Upham, 26, lives to act. However, to live and make ends meet, she works at the E-Z Laundromat and Cyber Café in Culver City.
"So it's always like this really weird balance of back and forth between glamour and scrub," said Upham.
The glamour of attending film festivals and awards shows comes courtesy of her role in the indie hit "Frozen River."
Upham, a Native-American actress, plays a Native-American who helps smuggle people into the U.S. from Canada by way of a frozen river situated on an Indian reservation.
"With 'Frozen River,' I have become the first Native-American woman to have a leading role -- which means through the entire feature -- in a non-native film that went to box office cinema," said Upham. "So it broke open this barrier, this ceiling, this glass ceiling that for 70 years we've been fighting to break open."
Upham says she and her fellow native actors are looking to play modern roles without what she calls "leathers and feathers."

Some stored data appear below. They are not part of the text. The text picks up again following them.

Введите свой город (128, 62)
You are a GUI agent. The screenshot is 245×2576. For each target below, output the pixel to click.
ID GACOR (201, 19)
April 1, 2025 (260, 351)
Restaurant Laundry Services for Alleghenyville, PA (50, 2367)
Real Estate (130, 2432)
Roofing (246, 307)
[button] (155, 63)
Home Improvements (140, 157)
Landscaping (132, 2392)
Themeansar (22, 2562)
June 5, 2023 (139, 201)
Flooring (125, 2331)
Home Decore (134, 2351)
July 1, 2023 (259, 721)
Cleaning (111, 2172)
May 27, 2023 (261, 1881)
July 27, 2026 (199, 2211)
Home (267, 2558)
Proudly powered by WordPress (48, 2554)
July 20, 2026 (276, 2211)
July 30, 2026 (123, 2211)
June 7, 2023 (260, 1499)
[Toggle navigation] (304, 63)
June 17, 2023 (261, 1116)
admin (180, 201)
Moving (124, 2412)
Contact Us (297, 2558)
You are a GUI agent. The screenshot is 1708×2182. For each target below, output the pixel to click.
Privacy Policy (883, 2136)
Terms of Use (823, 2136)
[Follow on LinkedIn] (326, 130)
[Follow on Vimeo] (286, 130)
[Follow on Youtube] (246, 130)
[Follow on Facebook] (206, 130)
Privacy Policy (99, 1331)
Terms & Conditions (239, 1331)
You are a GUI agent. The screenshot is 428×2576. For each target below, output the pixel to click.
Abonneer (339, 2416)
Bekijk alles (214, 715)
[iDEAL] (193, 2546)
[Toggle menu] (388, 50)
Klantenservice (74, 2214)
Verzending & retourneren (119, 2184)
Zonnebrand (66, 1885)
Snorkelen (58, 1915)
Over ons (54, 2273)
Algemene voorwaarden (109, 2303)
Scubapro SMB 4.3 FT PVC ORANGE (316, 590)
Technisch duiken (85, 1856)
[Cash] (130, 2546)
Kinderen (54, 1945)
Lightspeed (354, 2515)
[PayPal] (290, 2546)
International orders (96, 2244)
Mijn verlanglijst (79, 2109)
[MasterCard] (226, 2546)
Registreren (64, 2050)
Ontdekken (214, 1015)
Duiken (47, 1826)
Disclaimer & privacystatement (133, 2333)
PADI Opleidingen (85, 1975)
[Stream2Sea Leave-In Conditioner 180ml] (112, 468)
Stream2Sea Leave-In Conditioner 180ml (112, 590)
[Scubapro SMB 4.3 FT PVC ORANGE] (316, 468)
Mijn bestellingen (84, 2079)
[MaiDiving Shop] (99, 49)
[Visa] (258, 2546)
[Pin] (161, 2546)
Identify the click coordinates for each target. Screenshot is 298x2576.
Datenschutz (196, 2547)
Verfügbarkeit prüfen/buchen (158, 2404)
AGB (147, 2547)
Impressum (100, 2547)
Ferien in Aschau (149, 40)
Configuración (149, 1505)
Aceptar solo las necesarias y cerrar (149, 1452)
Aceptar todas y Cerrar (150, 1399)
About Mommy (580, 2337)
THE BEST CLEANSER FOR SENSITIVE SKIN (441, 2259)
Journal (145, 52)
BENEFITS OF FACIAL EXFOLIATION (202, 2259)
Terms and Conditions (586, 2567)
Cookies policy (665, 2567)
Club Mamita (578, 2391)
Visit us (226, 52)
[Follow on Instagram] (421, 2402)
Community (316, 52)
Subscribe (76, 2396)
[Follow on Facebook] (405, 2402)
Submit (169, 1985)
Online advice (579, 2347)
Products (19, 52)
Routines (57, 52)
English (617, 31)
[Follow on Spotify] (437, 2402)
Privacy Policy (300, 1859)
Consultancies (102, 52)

"I would love to play a taxicab driver; I would love to play a doctor, a lawyer, anything. I just want to have diversity in my work," said Upham.
To play the role in "Frozen River," Upham had to drastically alter her appearance after talking with the film's director.
"I gained 65 pounds and shaved my head," said Upham. "We discussed it and she said, 'Well, you can gain some weight and we'll see how it goes. And then, I'll tell you to stop when the point comes.' And eight months later, she said, 'Stop!'"
Upham has lost 45 of those pounds. And in a business obsessed with appearance, there is something she gained a long time ago.
"My family just always emphasized that beauty comes from knowledge and from respect for your elders and from wisdom that you gather in life," said Upham. "Physical beauty -- all physical beauty -- ends at some point. And if you point all your energy in that, it's just going to be lost in the end."
Upham puts in a lot of hours at the laundromat while she hopes for a new acting challenge; perhaps without some of the challenges that came with "Frozen River."
"To warm ourselves, we'd take turns sitting in the car -- the crew and everybody," said Upham. "It was such a low-budget and such a bare-bones project that I didn't ... I didn't make good money off of it."
Upham says the money she did make from the film went to making a car payment.
Upham would love to make some real money acting. However, if the next offer is for a role she considers a Native American stereotype -- despite the cash -- she says she would have to turn it down.